Un immeuble est un complexe simplicial I dans lequel il existe un système A
d'appartements tel que les conditions (I1) à (I4) ci-après soient vérifiées:
(I1) Les appartements sont des sous ensembles non vides de I que l'on munit de
la structure simpliciale induite; pour cette structure ce sont des complexes de chambres
minces (i.e. toute cloison est contenue dans exactement 2 chambres).
(I2) Deux facettes sont contenues dans un même appartement.
(I3) Si 2 appartements A et A' contiennent les 2 facettes F et F' , alors il
existe un isomorphisme (simplicial) de A sur A' qui fixe (point par point) F et F' .

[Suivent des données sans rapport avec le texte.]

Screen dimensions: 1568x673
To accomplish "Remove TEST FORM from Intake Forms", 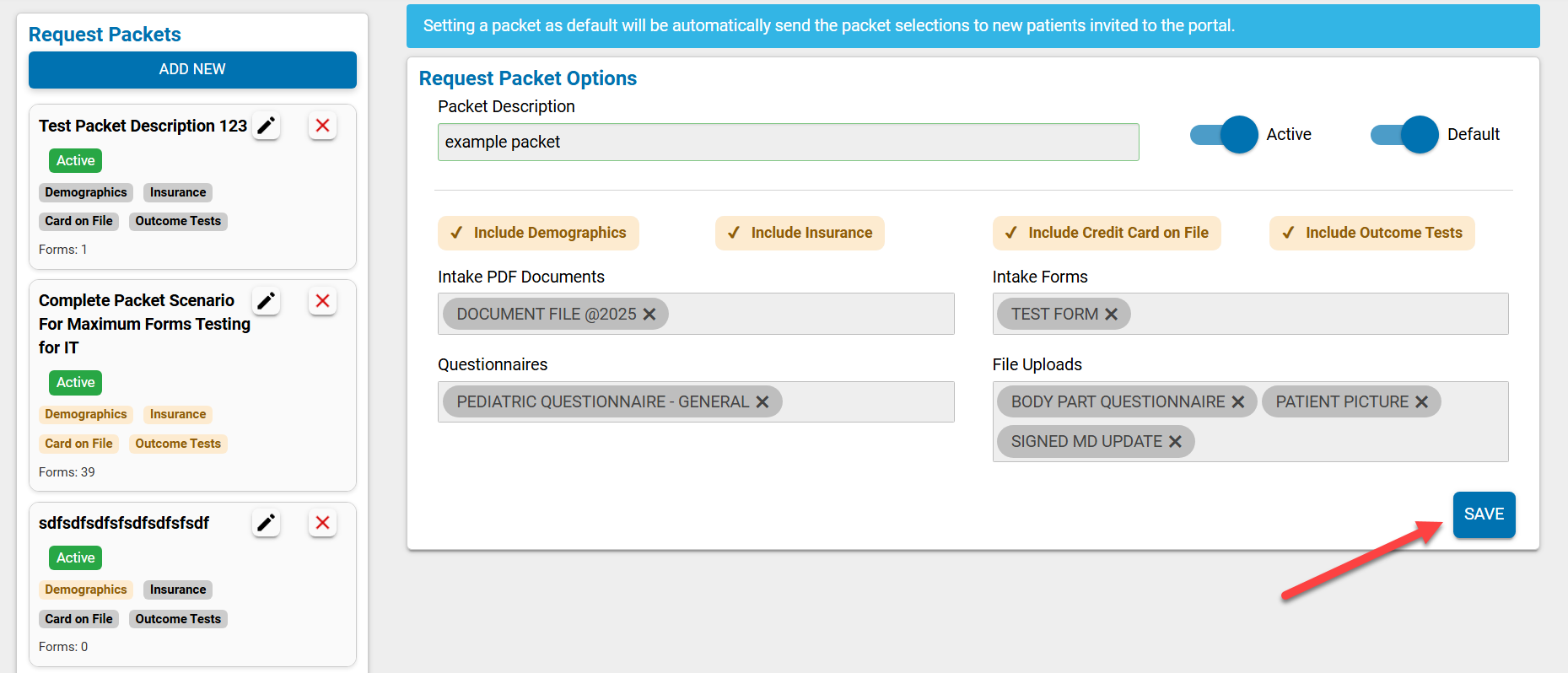I will click(x=1112, y=314).
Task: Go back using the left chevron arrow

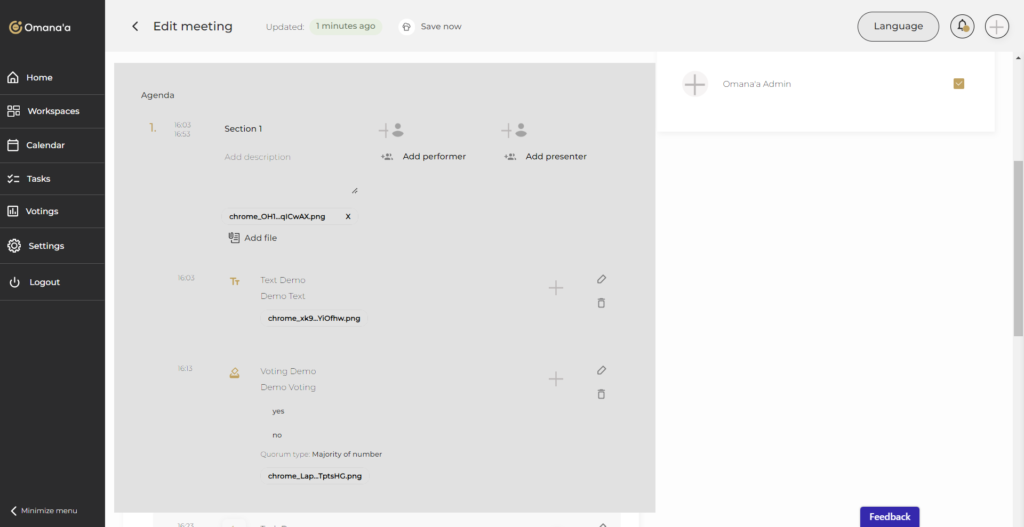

(I4) I est épais : toute cloison est contenue dans au moins 3 chambres.
Il résulte de ces axiomes que tous les appartements sont isomorphes et que I est
un complexe de chambres étiqueté.
Un immeuble de rang 1 est un ensemble d'au moins trois éléments avec pour
facettes l'ensemble vide et les sous-ensembles à un élément et pour appartements les
sous-ensembles à 2 éléments. La notion d'immeuble n'est intéressante qu'à partir du rang
2 .
Si les appartements sont des ensembles finis, on dit que l'immeuble est
sphérique; dans ce cas on peut montrer que le système A d'appartements est
uniquement déterminé par I et F . En général il existe un système d'appartements
maximal que l'on dit complet.
Comme on l'a vu en 1. l'ensemble Sev(E) muni de ses facettes et de ses
appartements est un immeuble sphérique.